NEW YORK — Despite a recent moderation in commercial cyber insurance pricing following a protracted period of a hard market, concerns are emerging about the adequacy of current rates. A panel discussion at the Professional Liability Underwriting Society Cyber Symposium in New York on Tuesday highlighted that the frequency and severity of cyber losses have not decreased proportionally, prompting industry experts to re-evaluate pricing strategies.
“Right now, we’re still in the middle of a soft market, and with that you’re also seeing deceleration of rate at a pretty good extent,” noted Tony Dolce, vice president and head of professional liability, cyber and technology errors and omissions underwriting at Hartford Financial Services Group Inc. He attributed the lower pricing to increased capacity within the market.

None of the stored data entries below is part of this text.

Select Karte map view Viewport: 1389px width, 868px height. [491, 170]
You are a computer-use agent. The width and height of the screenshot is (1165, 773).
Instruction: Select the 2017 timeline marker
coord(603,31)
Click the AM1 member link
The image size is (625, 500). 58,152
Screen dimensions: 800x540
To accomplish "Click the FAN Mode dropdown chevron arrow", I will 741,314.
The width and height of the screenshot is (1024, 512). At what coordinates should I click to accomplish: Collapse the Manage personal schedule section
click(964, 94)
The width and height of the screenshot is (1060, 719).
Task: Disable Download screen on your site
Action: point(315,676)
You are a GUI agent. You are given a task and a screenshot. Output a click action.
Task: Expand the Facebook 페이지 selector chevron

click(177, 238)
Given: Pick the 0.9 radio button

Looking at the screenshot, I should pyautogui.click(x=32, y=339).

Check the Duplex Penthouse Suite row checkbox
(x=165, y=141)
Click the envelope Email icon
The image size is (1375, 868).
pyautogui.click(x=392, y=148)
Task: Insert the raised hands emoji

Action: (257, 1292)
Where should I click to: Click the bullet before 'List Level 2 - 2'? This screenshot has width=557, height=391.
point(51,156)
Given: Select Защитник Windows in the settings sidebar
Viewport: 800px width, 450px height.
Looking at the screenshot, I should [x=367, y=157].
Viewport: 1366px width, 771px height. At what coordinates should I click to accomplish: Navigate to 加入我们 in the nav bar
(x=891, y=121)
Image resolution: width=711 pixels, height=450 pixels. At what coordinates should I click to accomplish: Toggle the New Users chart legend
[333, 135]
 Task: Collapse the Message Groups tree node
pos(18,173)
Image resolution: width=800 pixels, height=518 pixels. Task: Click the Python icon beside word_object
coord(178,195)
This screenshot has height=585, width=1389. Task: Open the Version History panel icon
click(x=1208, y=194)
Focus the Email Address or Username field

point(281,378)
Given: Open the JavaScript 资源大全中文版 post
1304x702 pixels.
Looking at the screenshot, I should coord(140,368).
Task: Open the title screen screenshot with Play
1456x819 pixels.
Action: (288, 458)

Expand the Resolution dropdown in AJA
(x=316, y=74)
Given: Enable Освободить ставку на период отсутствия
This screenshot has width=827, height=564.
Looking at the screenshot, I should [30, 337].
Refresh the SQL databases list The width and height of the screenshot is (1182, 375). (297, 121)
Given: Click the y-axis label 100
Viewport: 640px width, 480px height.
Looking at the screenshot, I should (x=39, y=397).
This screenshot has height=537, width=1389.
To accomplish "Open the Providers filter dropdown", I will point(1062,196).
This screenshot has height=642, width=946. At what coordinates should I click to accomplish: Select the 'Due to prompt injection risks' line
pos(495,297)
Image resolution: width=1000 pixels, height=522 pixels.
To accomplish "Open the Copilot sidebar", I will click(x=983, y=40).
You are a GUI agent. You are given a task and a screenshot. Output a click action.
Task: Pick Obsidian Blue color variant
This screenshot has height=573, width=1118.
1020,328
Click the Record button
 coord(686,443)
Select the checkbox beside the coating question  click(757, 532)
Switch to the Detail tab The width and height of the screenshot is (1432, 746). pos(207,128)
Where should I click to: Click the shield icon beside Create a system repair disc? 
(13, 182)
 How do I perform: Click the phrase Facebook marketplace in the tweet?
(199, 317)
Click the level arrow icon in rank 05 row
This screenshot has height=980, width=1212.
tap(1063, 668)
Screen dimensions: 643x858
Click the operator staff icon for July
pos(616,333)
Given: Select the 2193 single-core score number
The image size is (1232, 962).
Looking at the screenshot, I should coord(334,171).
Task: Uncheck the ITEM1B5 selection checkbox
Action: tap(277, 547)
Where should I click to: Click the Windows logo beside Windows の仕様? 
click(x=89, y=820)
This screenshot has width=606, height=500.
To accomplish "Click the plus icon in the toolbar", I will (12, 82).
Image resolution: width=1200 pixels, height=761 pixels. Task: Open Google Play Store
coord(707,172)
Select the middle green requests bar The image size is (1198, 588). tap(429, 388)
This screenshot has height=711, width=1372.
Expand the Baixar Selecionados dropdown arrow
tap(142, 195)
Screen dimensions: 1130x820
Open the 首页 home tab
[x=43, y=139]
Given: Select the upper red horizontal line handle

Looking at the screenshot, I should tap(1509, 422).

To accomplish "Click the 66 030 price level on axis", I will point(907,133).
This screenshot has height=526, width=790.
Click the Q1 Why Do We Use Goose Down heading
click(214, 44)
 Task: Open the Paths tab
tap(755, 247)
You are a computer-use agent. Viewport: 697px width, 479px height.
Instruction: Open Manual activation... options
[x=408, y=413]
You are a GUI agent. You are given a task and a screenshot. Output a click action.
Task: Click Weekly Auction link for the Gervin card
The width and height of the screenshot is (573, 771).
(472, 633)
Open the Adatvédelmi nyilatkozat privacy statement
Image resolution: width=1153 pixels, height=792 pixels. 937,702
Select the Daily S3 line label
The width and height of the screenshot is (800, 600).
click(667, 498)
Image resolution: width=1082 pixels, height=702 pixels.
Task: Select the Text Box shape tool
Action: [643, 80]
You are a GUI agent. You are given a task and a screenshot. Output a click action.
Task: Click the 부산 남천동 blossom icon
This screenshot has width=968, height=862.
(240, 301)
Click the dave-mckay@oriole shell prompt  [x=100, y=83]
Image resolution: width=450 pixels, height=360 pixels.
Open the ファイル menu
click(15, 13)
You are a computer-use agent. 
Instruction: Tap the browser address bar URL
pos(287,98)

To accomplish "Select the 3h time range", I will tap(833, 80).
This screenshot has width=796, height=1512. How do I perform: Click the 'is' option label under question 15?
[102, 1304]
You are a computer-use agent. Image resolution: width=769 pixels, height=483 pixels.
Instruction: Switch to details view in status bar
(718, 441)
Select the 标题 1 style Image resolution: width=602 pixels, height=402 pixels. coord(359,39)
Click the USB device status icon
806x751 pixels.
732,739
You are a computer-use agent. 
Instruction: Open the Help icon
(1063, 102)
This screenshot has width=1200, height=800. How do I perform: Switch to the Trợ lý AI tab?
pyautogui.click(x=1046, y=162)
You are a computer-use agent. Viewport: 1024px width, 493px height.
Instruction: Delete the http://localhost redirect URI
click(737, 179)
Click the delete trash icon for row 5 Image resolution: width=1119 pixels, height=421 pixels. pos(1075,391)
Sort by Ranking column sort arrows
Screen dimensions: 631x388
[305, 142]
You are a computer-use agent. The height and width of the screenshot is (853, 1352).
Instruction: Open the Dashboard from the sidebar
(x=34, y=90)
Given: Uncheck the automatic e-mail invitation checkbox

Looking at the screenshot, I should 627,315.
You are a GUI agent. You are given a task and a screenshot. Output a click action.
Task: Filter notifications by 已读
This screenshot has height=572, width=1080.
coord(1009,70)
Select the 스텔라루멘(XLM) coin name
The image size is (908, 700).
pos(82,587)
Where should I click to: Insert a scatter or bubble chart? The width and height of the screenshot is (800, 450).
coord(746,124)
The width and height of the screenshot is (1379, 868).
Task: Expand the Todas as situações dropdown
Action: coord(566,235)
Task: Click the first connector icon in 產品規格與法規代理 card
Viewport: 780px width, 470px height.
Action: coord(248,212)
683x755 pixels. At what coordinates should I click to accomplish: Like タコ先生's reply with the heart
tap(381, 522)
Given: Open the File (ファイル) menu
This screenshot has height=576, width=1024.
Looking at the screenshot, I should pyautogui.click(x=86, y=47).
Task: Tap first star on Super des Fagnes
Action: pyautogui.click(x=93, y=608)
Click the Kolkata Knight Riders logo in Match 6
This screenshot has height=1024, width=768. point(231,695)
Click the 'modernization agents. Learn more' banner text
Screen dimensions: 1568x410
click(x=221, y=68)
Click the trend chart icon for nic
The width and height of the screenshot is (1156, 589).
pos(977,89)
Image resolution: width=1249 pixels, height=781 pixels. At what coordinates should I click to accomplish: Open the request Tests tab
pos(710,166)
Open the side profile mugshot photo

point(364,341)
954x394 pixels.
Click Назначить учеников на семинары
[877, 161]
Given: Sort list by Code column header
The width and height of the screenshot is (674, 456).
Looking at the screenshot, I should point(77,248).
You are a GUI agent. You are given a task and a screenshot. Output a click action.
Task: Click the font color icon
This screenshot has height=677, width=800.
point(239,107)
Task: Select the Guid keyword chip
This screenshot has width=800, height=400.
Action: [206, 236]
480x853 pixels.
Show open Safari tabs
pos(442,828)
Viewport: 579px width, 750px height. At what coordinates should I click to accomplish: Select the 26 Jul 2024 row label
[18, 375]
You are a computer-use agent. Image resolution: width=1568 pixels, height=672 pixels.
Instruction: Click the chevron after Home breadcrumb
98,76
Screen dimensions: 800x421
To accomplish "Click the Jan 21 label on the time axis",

However, this price adjustment occurs against the backdrop of steadily increasing exposures. “We find ourselves in the market where we’re a little bit disproportionate to exposures as an underwriter,” added Tim Francis, vice president and enterprise cyber lead at Travelers Cos. Inc. Advancements in social engineering techniques by malicious actors and the emergence of new ransomware groups contribute to this rising risk.
Paul Needle, senior vice president and cyber treaty underwriter for Munich Re U.S., part of Munich Reinsurance Company Ltd., described the topic of rate adequacy as “complex and dynamic,” given the rapid evolution of the cyber landscape. He highlighted the challenge of using historical loss data to predict future performance, given changes in primary versus excess coverage, geographic appetites, attachment points, and revenue bands.
One strategy the industry is using to address these concerns involves maintaining pressure on policyholders to bolster their cyber controls. Nadia Nicole Hoyte, national cyber practice leader in the executive and professional risk solutions practice for USI Insurance Services LLC, stated that while multi-factor authentication (MFA) is now considered a “critical baseline” control, additional controls may be implemented this year. She also emphasized the crucial need for employee training, making a point to say, “training, training, training – we have not seen the end of training” for employees on proper cyber hygiene.